### Assignment:
Scan the records beneath this line for the line holding "[Με μεγάλη συμμετοχή" and the line holding "Πολιτική Απορρήτου (253, 2071)", then transcribe exactly those two and all lines between.

Saved entries
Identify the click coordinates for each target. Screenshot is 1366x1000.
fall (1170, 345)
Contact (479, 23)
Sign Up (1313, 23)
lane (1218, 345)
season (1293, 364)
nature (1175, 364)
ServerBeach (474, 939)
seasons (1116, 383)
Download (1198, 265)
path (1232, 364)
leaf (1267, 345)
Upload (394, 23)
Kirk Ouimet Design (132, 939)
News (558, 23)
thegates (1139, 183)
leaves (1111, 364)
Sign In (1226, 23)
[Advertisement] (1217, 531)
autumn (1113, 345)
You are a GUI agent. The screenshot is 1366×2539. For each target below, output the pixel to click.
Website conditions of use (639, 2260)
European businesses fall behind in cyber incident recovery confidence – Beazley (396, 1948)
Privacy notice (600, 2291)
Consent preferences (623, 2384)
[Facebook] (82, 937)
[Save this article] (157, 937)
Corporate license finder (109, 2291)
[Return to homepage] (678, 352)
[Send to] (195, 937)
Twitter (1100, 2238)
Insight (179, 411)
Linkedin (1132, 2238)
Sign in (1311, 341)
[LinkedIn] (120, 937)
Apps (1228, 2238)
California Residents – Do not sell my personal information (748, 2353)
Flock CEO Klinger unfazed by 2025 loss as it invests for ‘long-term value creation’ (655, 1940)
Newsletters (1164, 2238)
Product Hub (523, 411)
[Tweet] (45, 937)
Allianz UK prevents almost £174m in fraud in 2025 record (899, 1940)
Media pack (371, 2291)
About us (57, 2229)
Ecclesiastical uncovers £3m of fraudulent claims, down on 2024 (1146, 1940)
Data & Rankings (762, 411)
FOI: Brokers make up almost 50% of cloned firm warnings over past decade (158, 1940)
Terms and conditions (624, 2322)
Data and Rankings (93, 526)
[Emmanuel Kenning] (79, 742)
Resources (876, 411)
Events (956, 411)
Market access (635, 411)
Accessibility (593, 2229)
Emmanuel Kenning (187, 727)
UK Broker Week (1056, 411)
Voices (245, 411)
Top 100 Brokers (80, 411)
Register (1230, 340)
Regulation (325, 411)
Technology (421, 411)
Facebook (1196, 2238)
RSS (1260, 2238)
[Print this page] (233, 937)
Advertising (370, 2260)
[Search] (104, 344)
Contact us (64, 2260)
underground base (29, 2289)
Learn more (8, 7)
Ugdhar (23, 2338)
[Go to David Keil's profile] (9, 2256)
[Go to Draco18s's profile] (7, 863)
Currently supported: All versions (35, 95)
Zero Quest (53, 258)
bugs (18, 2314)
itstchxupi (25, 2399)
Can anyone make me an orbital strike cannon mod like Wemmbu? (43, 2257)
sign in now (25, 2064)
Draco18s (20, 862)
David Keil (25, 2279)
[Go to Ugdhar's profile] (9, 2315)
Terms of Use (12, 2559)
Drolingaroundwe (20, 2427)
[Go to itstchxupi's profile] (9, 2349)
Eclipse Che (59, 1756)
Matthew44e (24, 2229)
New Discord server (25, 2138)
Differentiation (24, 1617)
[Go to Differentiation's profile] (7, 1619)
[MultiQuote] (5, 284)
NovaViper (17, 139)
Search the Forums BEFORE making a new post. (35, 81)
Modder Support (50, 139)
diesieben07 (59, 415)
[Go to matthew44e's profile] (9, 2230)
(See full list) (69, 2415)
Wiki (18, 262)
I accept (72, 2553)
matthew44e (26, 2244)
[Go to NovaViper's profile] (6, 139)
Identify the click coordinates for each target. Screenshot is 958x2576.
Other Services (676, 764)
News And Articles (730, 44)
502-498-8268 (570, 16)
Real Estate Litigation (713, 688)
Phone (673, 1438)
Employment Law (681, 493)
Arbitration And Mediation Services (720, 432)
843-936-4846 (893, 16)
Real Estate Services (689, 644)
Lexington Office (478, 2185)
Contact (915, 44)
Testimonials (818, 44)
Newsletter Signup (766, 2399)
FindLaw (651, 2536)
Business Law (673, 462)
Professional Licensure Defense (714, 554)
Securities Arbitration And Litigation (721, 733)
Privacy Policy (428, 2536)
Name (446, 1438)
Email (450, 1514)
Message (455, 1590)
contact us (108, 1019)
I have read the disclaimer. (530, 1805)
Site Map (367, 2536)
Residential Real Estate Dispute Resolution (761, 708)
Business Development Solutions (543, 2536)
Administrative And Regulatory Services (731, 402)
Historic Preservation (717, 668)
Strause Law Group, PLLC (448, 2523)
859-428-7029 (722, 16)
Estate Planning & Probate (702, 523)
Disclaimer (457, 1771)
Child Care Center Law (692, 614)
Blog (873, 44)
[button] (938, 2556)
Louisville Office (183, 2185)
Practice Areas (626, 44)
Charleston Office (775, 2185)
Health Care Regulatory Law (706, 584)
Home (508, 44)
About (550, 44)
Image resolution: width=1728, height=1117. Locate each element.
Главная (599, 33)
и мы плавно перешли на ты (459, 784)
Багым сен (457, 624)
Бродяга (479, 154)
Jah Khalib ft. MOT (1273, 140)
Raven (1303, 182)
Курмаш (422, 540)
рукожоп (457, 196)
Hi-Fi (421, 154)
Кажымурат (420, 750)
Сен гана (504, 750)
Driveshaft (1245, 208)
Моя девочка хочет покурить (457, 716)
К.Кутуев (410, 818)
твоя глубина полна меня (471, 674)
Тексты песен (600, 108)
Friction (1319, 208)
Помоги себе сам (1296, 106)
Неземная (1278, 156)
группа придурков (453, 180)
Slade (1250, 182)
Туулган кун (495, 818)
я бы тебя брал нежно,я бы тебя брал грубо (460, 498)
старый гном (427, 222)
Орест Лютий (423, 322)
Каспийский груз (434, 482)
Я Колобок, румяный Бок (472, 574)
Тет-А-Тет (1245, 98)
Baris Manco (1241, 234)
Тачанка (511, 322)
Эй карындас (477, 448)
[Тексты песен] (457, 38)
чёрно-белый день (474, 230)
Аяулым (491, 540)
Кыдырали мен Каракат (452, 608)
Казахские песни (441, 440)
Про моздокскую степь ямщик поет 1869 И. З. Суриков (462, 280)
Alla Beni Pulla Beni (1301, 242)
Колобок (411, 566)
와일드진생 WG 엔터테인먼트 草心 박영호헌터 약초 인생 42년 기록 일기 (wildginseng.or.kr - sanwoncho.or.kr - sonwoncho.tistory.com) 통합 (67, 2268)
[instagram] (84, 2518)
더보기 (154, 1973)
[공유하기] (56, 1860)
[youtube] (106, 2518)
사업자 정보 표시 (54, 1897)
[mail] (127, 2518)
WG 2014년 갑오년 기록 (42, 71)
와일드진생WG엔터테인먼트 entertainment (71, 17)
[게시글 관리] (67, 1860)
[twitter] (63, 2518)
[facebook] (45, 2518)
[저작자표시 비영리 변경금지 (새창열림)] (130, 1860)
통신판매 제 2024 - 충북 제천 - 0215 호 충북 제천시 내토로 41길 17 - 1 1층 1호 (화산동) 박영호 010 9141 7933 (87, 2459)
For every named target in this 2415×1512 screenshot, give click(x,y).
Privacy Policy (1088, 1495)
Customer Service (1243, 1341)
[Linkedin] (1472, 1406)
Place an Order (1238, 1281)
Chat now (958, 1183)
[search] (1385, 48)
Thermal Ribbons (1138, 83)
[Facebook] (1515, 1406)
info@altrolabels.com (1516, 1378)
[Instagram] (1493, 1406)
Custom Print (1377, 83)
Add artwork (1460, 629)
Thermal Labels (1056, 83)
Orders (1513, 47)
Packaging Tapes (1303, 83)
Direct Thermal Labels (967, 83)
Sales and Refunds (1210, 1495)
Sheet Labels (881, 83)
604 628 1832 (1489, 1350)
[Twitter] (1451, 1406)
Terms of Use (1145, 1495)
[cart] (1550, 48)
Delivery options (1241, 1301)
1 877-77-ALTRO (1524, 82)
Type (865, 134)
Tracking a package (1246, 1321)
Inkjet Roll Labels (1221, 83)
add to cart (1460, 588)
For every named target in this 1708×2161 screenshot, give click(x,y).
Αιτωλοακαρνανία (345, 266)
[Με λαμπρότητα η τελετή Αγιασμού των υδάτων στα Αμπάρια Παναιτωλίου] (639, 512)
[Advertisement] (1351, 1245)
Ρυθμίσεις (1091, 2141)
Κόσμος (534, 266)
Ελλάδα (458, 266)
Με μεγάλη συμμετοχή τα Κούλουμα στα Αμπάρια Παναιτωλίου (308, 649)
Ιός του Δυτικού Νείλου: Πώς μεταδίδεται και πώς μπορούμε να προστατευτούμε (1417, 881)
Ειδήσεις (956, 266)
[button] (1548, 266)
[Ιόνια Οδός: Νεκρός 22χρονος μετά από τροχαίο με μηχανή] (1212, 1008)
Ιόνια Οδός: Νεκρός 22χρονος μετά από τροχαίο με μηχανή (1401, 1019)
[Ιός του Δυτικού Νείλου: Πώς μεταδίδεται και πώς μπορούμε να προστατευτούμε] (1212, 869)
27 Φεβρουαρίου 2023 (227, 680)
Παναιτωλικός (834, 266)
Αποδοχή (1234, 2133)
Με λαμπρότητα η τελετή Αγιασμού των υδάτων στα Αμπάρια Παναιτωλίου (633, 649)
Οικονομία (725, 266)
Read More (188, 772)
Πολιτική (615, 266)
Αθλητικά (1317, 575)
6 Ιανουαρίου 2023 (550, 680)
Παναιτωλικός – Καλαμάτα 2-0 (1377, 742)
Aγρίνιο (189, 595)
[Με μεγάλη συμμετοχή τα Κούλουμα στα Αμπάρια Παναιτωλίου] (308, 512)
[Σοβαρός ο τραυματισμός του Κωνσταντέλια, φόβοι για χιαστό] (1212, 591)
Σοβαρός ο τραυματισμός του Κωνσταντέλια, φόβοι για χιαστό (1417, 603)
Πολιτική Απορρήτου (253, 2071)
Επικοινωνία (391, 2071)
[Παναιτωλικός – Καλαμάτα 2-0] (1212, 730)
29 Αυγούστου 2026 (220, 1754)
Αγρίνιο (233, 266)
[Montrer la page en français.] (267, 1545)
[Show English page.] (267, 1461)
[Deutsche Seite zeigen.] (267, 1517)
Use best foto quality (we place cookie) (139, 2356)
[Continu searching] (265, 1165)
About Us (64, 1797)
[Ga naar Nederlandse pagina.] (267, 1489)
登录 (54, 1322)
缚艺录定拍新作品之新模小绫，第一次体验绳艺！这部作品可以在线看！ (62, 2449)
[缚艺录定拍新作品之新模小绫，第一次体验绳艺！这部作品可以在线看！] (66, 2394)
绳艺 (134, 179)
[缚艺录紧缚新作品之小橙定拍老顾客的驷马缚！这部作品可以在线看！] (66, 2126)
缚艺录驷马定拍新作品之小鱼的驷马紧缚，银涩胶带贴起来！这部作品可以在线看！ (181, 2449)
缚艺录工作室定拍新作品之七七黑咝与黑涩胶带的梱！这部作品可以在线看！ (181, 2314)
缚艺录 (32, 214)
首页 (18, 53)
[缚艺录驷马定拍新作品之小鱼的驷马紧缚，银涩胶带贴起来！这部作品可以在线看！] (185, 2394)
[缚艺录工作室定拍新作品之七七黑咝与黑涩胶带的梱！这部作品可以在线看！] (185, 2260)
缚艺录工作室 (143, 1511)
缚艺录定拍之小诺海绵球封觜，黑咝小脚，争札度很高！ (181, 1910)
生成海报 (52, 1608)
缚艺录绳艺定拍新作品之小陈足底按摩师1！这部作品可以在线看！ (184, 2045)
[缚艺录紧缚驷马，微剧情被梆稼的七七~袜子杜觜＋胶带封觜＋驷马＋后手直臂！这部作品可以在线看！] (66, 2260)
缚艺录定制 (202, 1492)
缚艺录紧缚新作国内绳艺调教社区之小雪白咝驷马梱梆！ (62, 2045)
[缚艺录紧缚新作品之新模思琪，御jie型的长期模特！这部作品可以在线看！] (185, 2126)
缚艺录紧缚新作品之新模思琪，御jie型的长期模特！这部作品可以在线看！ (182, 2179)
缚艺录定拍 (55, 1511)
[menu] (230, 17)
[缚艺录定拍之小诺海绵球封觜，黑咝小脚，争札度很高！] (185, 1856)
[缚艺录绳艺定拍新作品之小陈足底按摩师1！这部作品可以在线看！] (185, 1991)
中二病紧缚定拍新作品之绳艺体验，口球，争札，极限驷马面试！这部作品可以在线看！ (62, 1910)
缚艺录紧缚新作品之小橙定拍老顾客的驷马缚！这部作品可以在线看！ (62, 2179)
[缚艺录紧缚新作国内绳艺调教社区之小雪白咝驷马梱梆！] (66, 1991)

### Answer space:
[Με μεγάλη συμμετοχή τα Κούλουμα στα Αμπάρια Παναιτωλίου] (308, 512)
[Σοβαρός ο τραυματισμός του Κωνσταντέλια, φόβοι για χιαστό] (1212, 591)
Σοβαρός ο τραυματισμός του Κωνσταντέλια, φόβοι για χιαστό (1417, 603)
Πολιτική Απορρήτου (253, 2071)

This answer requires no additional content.